> _What to produce_
Reproduce verbatim everything from the line containing "has height=720, width=960." down to the line containing "phone-label: Phone Number is", with both of those lines included. Leave the pictures out of your answer.

> _Input data_

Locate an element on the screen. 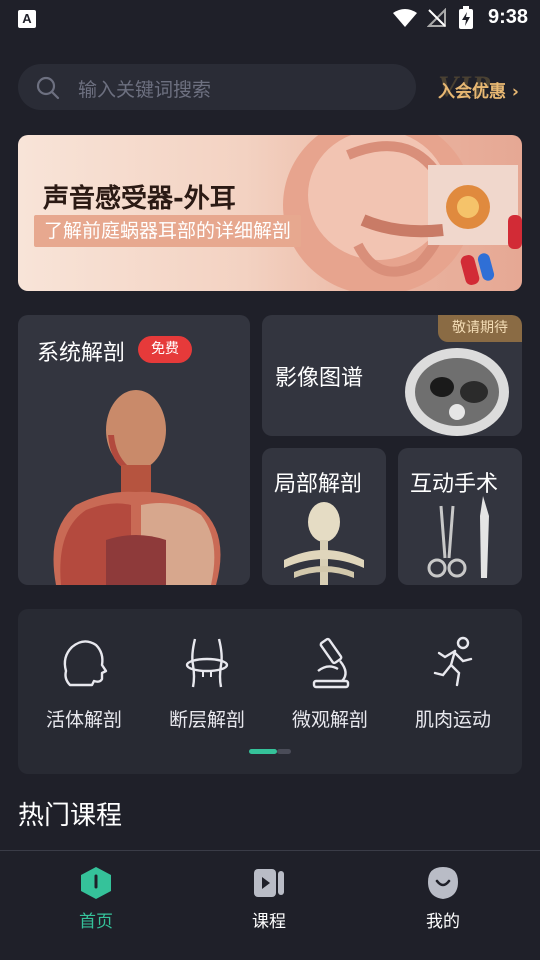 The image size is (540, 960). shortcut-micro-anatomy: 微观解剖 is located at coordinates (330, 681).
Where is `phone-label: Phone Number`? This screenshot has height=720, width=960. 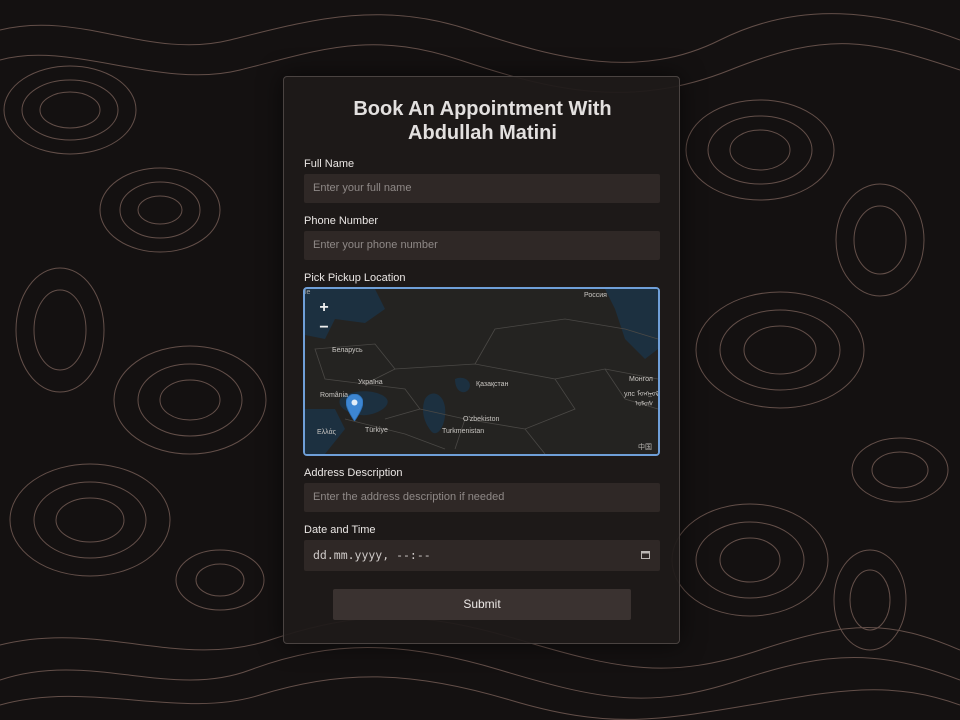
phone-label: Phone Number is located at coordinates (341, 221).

==

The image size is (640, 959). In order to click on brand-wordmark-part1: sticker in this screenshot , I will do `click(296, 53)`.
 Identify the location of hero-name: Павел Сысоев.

> _Result for this exercise_
Where is `phone-label: Phone Number`? This screenshot has height=720, width=960. 
phone-label: Phone Number is located at coordinates (341, 221).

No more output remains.